EXTRACT:
## START

[Mono-devel-list] Seemless Executibles?
Jonathan Pryor
jonpryor at vt.edu
Fri Jun 18 07:10:35 EDT 2004
On Thu, 2004-06-17 at 18:20, Tom Larsen wrote:
> Don't quote me on this since I'm not a PE format guru but I believe
> at least on Windows .Net executibles pull a small feature to fake out
> the execution environment. When you run or double click on a .Net built
> exe file, the system loads the binary where the PE header tells the system
> to load a publicly exported "start" function found in mscoree.dll and
> from there on out, this is responsible for IL execution. The binary
> executible basically does a "redirect" to the IL interpter so the OS
> can't tell the difference and handles these binaries like old Win32
> bins.
It should be noted that this occurs only for pre-Windows XP systems.
Windows XP doesn't depend on this feature, and has a system similar to
binfmt_misc on Linux to launch .NET programs.
> So here is the big money question: Can the mono runtime do this?
No. Mono could do this, but only for Windows systems. Since Unix-like
systems are the primary target for Mono, it is unlikely this will be
done unless it's contributed.

## END

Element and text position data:
## START

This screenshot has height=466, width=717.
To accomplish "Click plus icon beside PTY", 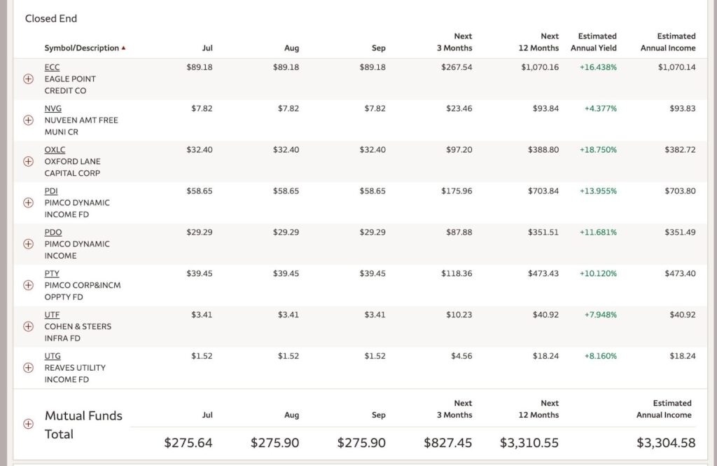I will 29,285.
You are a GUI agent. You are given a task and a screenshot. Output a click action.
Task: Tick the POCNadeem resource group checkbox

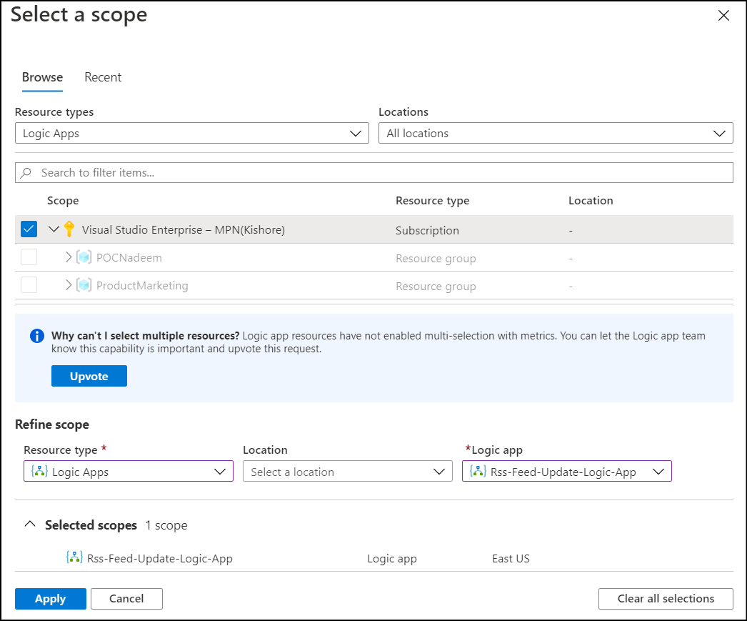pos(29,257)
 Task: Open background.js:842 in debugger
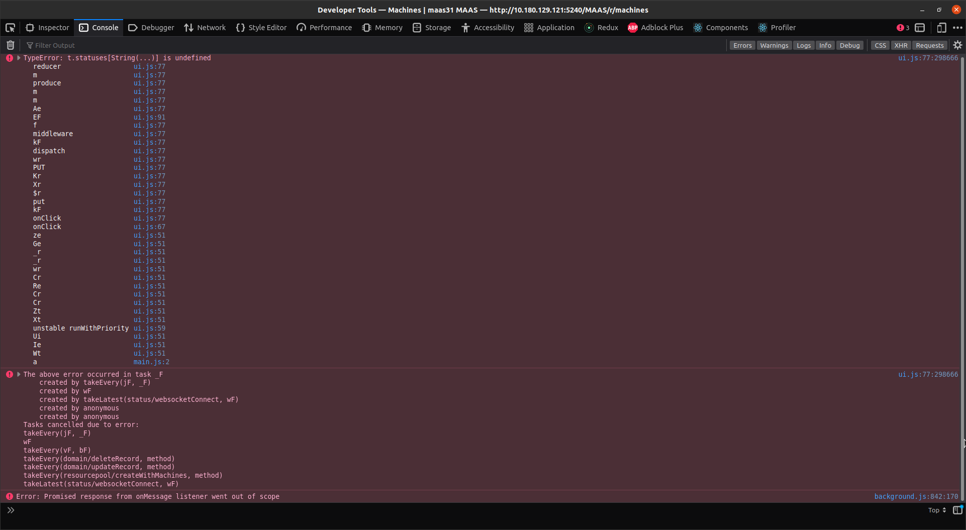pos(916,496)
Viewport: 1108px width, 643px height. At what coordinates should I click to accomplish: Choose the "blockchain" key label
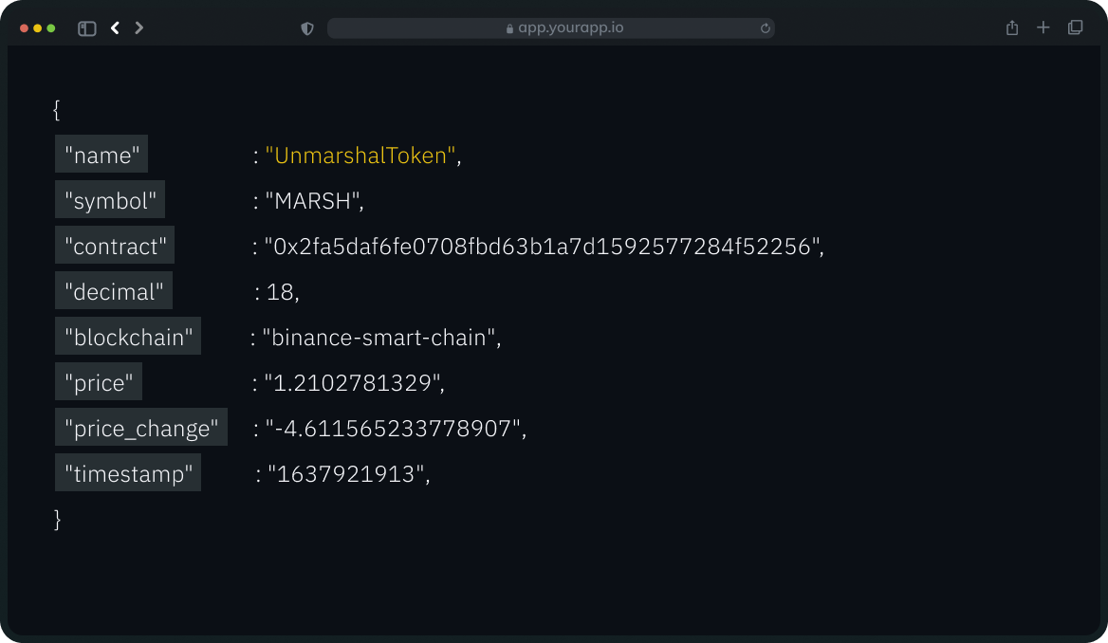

## END

EXERCISE INSTRUCTIONS:
- A) According to the mailing-list message about .NET executables, what does Windows XP have for launching .NET programs?
- B) Continue the mailing-list message about .NET executables, picking up after its final sentence.

THE RESULTS:
- A) A system similar to binfmt_misc on Linux.

- B)
Why would this work only for Windows? File format differences. .NET
programs use the Portable Executable (PE) format, which (conveniently)
is the same format used by all Windows executables. Thus the normal OS
loader can be used, allowing the seamless integration.
Linux, and most other Unixes, uses ELF. Mac OS X uses Mach-O. Neither
of which are similar enough to PE for the normal OS loader to think that
a PE program should be passed to the normal boot loader... ;-)
Consequently, the same trick can't work off Windows, though it would
work for any OS that uses PE as the native program format, such as
ReactOS.
Linux doesn't need the same trick anyway; binfmt_misc can be used for
seamless integration, though the Wine/Mono conflict can be annoying and
needs a proper solution. I would assume other Unixes have similar
features.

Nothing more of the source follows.